## START Supplied data

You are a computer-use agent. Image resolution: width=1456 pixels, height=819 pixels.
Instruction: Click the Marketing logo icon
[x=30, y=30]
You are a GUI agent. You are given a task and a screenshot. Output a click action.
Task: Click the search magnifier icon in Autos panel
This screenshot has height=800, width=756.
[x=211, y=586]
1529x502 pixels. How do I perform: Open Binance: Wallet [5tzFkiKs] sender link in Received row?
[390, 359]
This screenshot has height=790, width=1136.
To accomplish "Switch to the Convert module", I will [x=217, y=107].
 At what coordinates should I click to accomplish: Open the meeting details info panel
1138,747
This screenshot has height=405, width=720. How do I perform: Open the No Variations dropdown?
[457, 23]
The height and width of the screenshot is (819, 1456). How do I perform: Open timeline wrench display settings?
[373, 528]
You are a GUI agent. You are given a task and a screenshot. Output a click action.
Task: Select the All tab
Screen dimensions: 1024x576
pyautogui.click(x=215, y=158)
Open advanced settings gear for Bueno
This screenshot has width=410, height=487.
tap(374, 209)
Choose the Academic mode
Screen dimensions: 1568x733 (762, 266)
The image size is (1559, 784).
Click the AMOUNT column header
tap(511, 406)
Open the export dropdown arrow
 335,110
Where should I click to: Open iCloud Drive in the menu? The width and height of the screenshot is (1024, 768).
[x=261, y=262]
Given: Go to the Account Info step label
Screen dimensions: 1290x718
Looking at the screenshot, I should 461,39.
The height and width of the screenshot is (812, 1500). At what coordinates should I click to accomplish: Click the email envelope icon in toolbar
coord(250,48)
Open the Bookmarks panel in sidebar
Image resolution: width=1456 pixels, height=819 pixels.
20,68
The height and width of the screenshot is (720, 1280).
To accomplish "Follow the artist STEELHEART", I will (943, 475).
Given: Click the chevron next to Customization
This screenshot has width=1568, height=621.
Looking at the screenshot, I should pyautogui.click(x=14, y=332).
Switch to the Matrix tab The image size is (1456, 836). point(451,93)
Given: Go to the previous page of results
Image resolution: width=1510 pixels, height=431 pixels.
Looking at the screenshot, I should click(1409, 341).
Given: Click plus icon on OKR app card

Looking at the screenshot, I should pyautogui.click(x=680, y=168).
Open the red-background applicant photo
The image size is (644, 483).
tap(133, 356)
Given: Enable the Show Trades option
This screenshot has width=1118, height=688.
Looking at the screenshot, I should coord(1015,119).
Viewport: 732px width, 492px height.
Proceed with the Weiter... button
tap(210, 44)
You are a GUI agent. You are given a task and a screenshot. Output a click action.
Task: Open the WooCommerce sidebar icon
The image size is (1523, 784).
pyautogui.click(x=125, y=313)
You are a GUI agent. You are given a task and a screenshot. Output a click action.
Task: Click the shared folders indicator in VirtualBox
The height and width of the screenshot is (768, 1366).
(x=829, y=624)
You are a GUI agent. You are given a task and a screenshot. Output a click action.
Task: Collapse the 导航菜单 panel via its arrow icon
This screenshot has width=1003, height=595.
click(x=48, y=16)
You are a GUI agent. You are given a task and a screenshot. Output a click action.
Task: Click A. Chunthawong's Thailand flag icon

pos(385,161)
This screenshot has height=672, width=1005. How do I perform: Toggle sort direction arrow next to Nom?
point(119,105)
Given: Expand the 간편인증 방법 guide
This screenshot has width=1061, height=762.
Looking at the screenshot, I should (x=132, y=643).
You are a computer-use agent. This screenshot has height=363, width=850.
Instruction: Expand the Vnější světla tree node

## END Supplied data

> **Work instructions**
Swap "GUI agent" for "screen agent" throughout the listing above and reproduce every line with no other changes.

> **Reply**
You are a computer-use agent. Image resolution: width=1456 pixels, height=819 pixels.
Instruction: Click the Marketing logo icon
[x=30, y=30]
You are a screen agent. You are given a task and a screenshot. Output a click action.
Task: Click the search magnifier icon in Autos panel
This screenshot has height=800, width=756.
[x=211, y=586]
1529x502 pixels. How do I perform: Open Binance: Wallet [5tzFkiKs] sender link in Received row?
[390, 359]
This screenshot has height=790, width=1136.
To accomplish "Switch to the Convert module", I will [x=217, y=107].
 At what coordinates should I click to accomplish: Open the meeting details info panel
1138,747
This screenshot has height=405, width=720. How do I perform: Open the No Variations dropdown?
[457, 23]
The height and width of the screenshot is (819, 1456). How do I perform: Open timeline wrench display settings?
[373, 528]
You are a screen agent. You are given a task and a screenshot. Output a click action.
Task: Select the All tab
Screen dimensions: 1024x576
pyautogui.click(x=215, y=158)
Open advanced settings gear for Bueno
This screenshot has width=410, height=487.
tap(374, 209)
Choose the Academic mode
Screen dimensions: 1568x733 (762, 266)
The image size is (1559, 784).
Click the AMOUNT column header
tap(511, 406)
Open the export dropdown arrow
 335,110
Where should I click to: Open iCloud Drive in the menu? The width and height of the screenshot is (1024, 768).
[x=261, y=262]
Given: Go to the Account Info step label
Screen dimensions: 1290x718
Looking at the screenshot, I should 461,39.
The height and width of the screenshot is (812, 1500). At what coordinates should I click to accomplish: Click the email envelope icon in toolbar
coord(250,48)
Open the Bookmarks panel in sidebar
Image resolution: width=1456 pixels, height=819 pixels.
20,68
The height and width of the screenshot is (720, 1280).
To accomplish "Follow the artist STEELHEART", I will (943, 475).
Given: Click the chevron next to Customization
This screenshot has width=1568, height=621.
Looking at the screenshot, I should pyautogui.click(x=14, y=332).
Switch to the Matrix tab The image size is (1456, 836). point(451,93)
Given: Go to the previous page of results
Image resolution: width=1510 pixels, height=431 pixels.
Looking at the screenshot, I should click(1409, 341).
Given: Click plus icon on OKR app card

Looking at the screenshot, I should pyautogui.click(x=680, y=168).
Open the red-background applicant photo
The image size is (644, 483).
tap(133, 356)
Given: Enable the Show Trades option
This screenshot has width=1118, height=688.
Looking at the screenshot, I should coord(1015,119).
Viewport: 732px width, 492px height.
Proceed with the Weiter... button
tap(210, 44)
You are a screen agent. You are given a task and a screenshot. Output a click action.
Task: Open the WooCommerce sidebar icon
The image size is (1523, 784).
pyautogui.click(x=125, y=313)
You are a screen agent. You are given a task and a screenshot. Output a click action.
Task: Click the shared folders indicator in VirtualBox
The height and width of the screenshot is (768, 1366).
(x=829, y=624)
You are a screen agent. You are given a task and a screenshot. Output a click action.
Task: Collapse the 导航菜单 panel via its arrow icon
This screenshot has width=1003, height=595.
click(x=48, y=16)
You are a screen agent. You are given a task and a screenshot. Output a click action.
Task: Click A. Chunthawong's Thailand flag icon

pos(385,161)
This screenshot has height=672, width=1005. How do I perform: Toggle sort direction arrow next to Nom?
point(119,105)
Given: Expand the 간편인증 방법 guide
This screenshot has width=1061, height=762.
Looking at the screenshot, I should (x=132, y=643).
You are a computer-use agent. This screenshot has height=363, width=850.
Instruction: Expand the Vnější světla tree node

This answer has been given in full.